4. Try to find things to do every day or every week that you can look forward to.

5. Get plenty of sleep. Everyone feels better when they have enough rest. It is easier to have a good attitude anywhere in the world if you get at least seven hours of sleep.

6. Eat healthy food. If you get sick, being away from home will be more difficult. Try to stay healthy to avoid getting sick.

7. Talk with friends and family using e-mail, Skype, Line, or WhatsApp. These days, it is much easier to stay in contact with people you know than ever before.

Letter to Newcomers from a Current Student

One of our students, Akiko, will be be returning to Japan very soon. After teaching a class about phrases used to offer advice and suggestions, I asked the students to write to a letter to people who would be moving to the United States.
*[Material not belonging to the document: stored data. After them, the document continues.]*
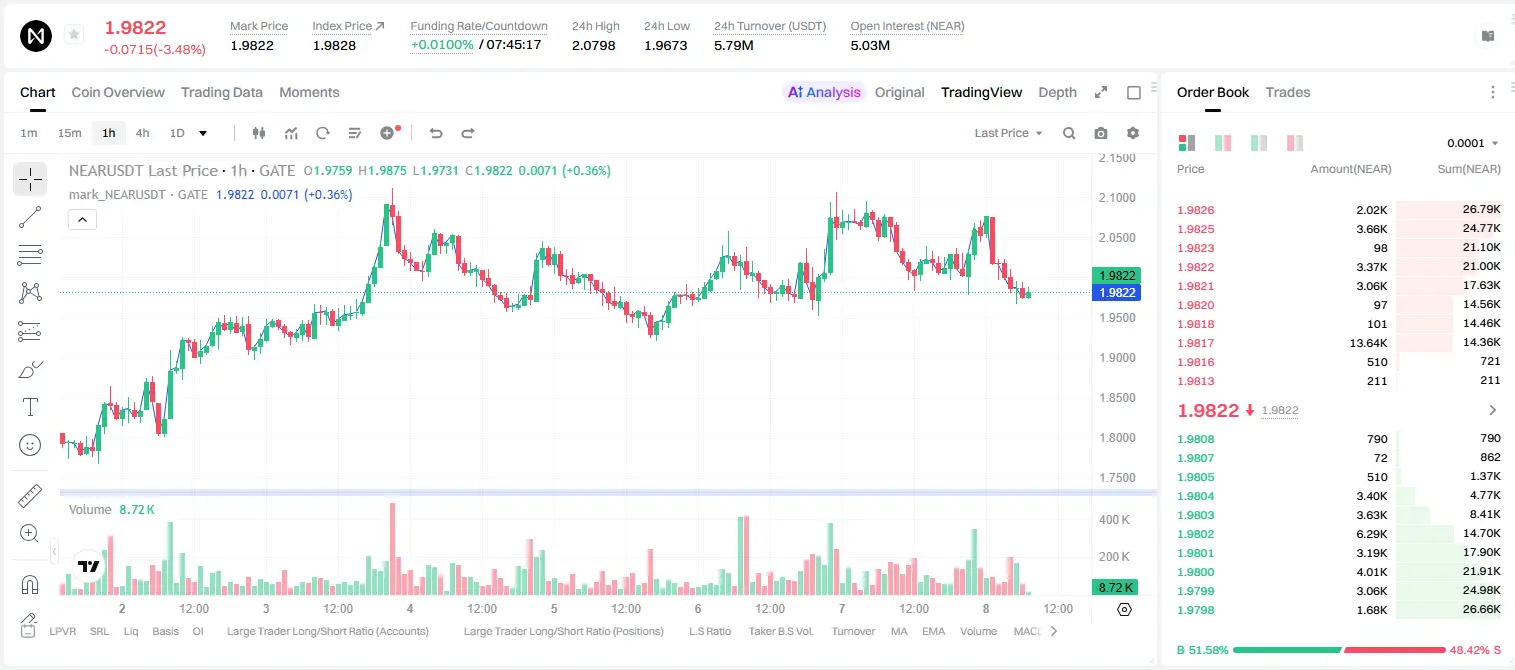The width and height of the screenshot is (1515, 670).
Task: Expand the timeframe dropdown arrow
Action: pos(203,133)
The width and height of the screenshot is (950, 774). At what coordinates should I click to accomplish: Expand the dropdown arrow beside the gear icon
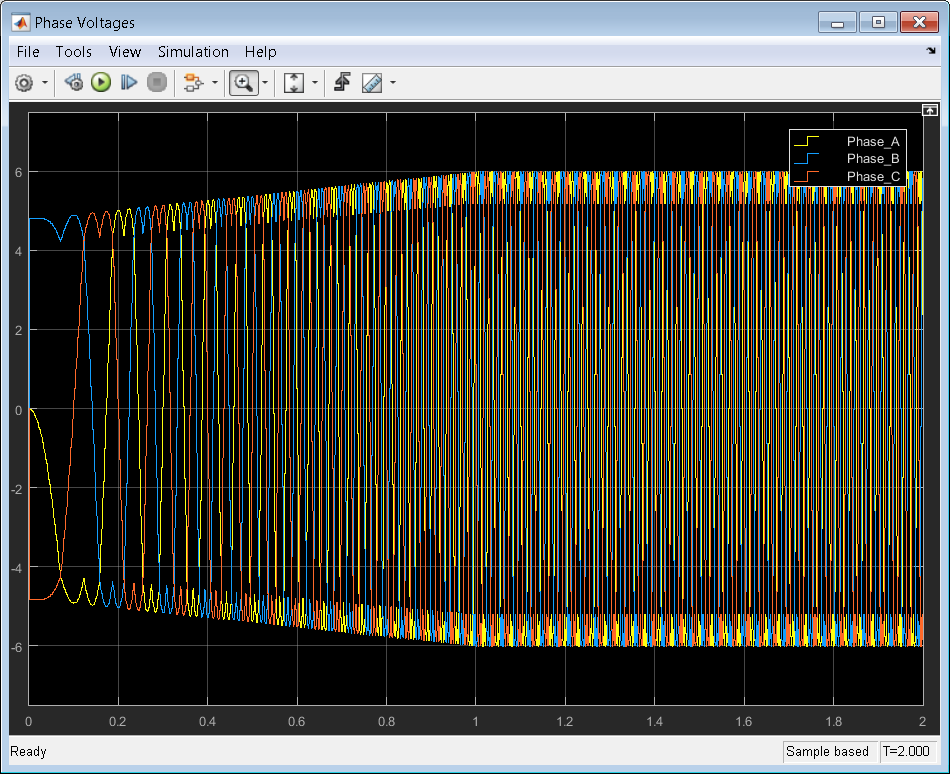(x=45, y=84)
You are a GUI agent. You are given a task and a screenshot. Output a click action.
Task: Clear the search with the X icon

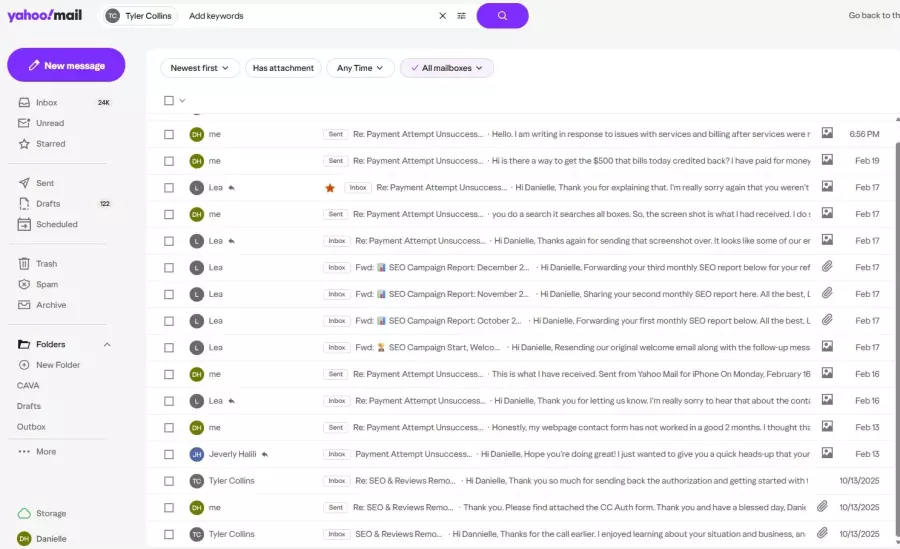click(x=443, y=16)
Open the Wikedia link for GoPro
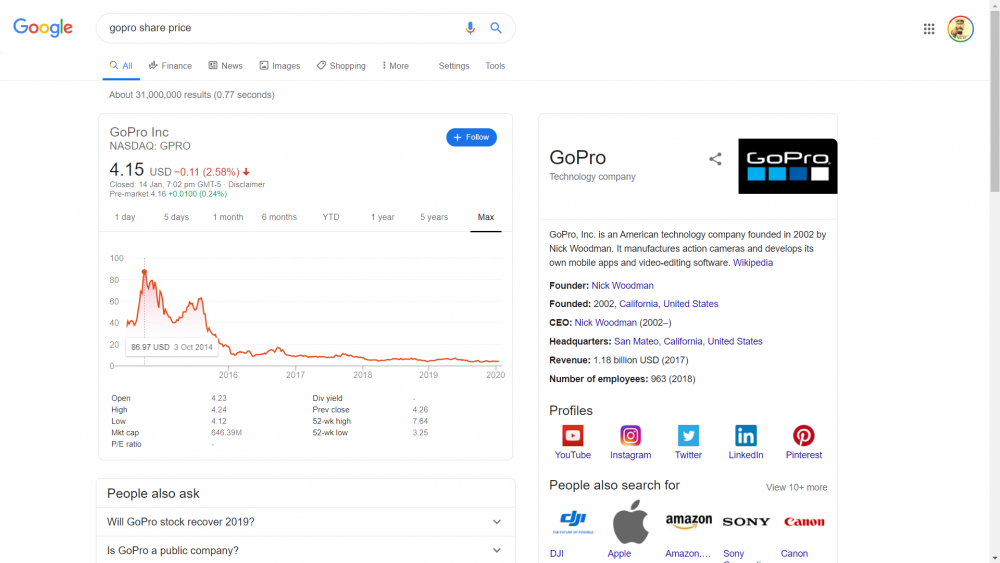Image resolution: width=1000 pixels, height=563 pixels. (x=753, y=263)
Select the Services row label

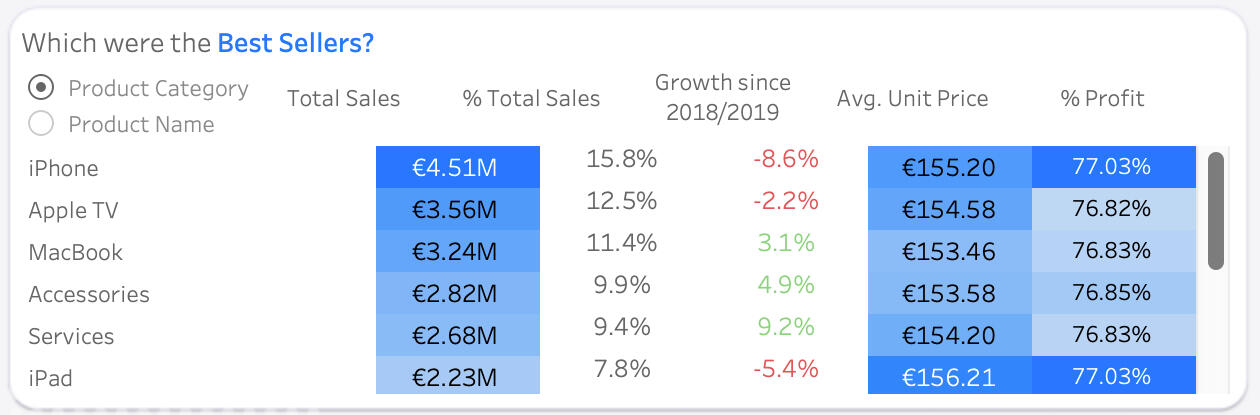click(71, 336)
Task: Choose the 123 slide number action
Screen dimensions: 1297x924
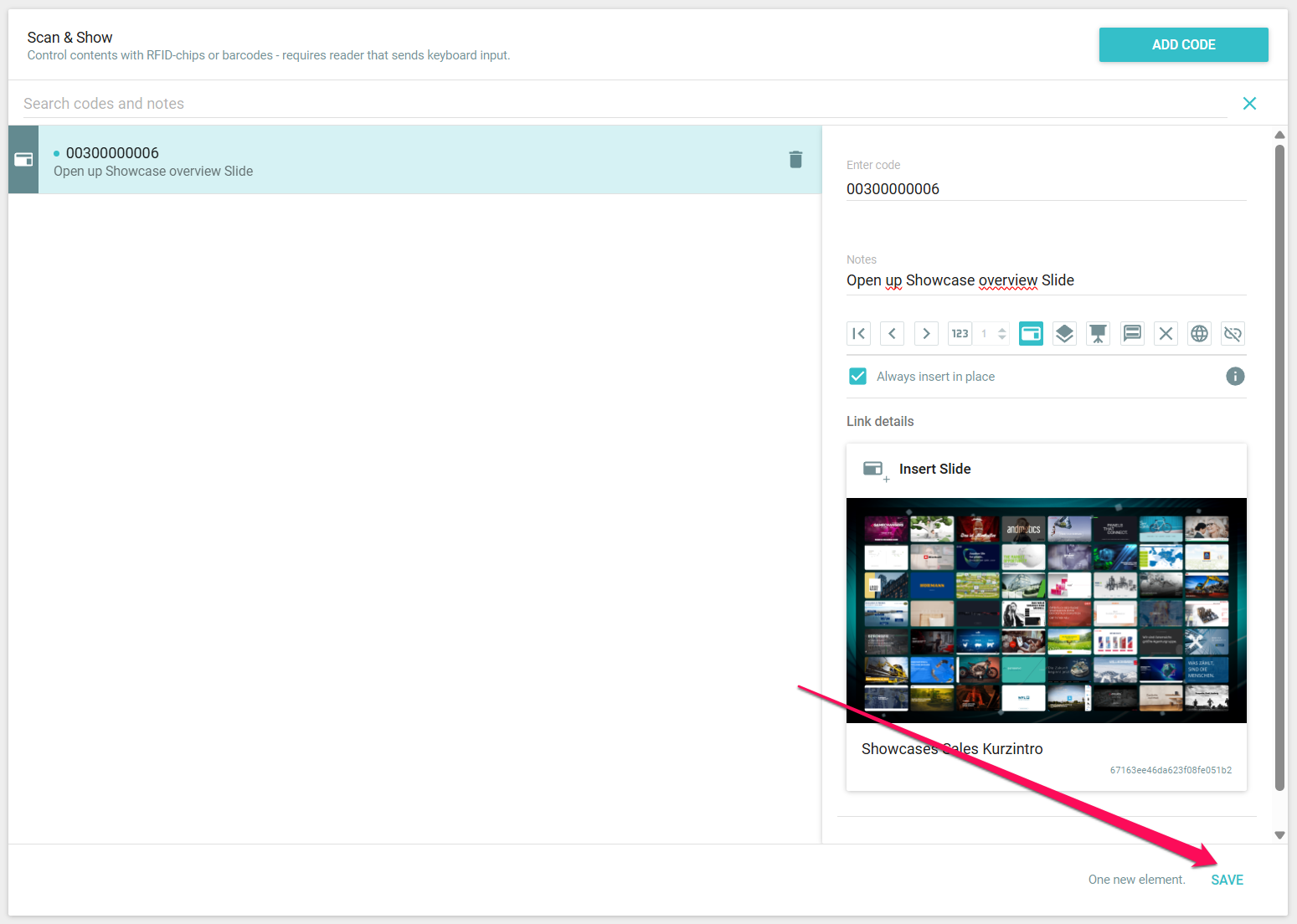Action: click(x=960, y=334)
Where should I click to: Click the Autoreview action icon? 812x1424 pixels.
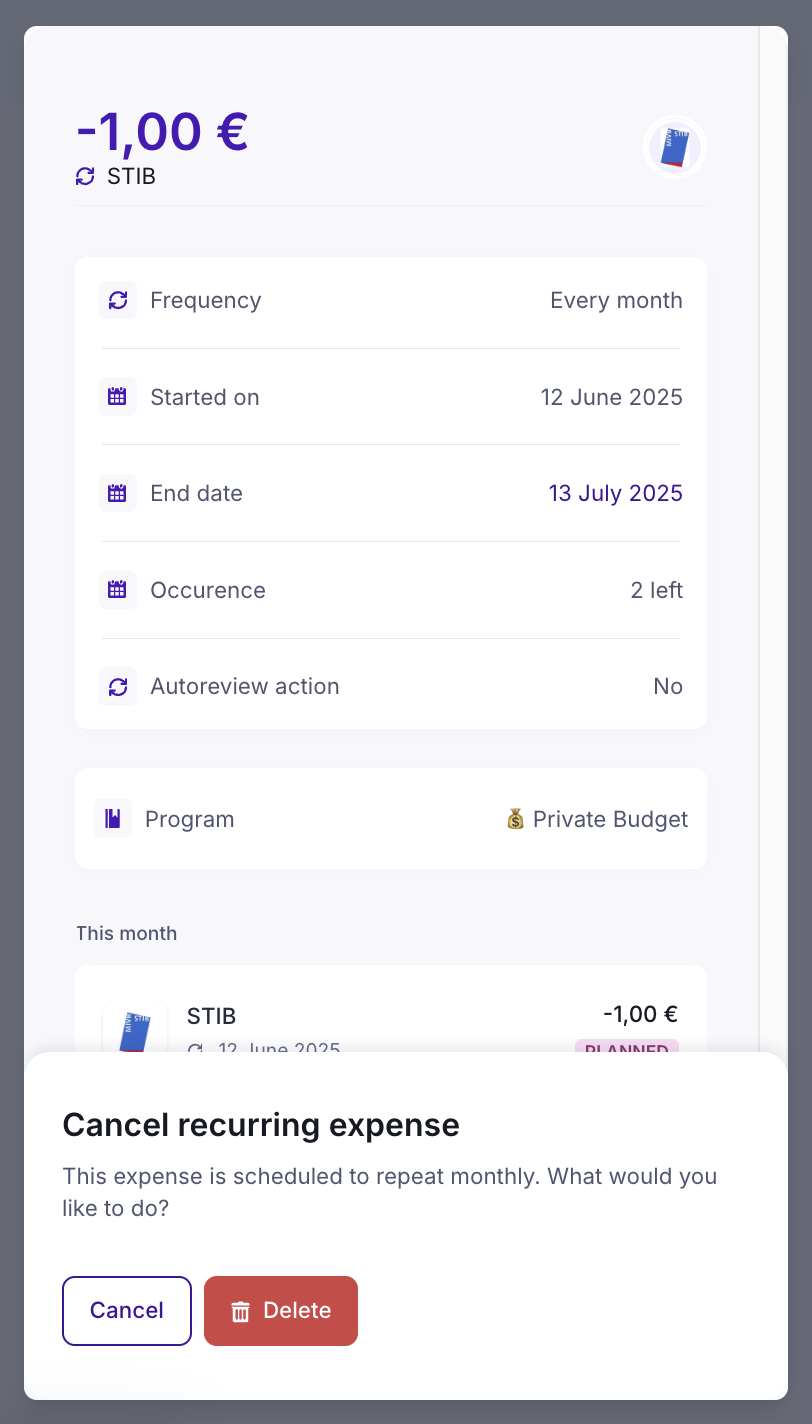pos(118,686)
This gave an opportunity for Akiko to use her English skills while leaving a legacy here for newcomers who might look for advice about things to do while living in Indiana. Here is her revised letter.

Dear New Friend,

My name is Akiko and I’m from Japan. I’ve been in Columbus, [Indiana] for three years. I would recommend going to watch sports such as baseball, basketball, and football. There are many professional sports teams in the U.S.A. Live games are exciting.

My favorite game is basketball. Any team is fine, but I like the Indiana Pacers. You should check the Pacers home page [so] that you can get information about where you can watch the games, get tickets, and ticket prices.

You should take an English class or workshop. Don’t stay in your house alone. I would recommend Midwest Language Services.

Best regards,

Akiko S.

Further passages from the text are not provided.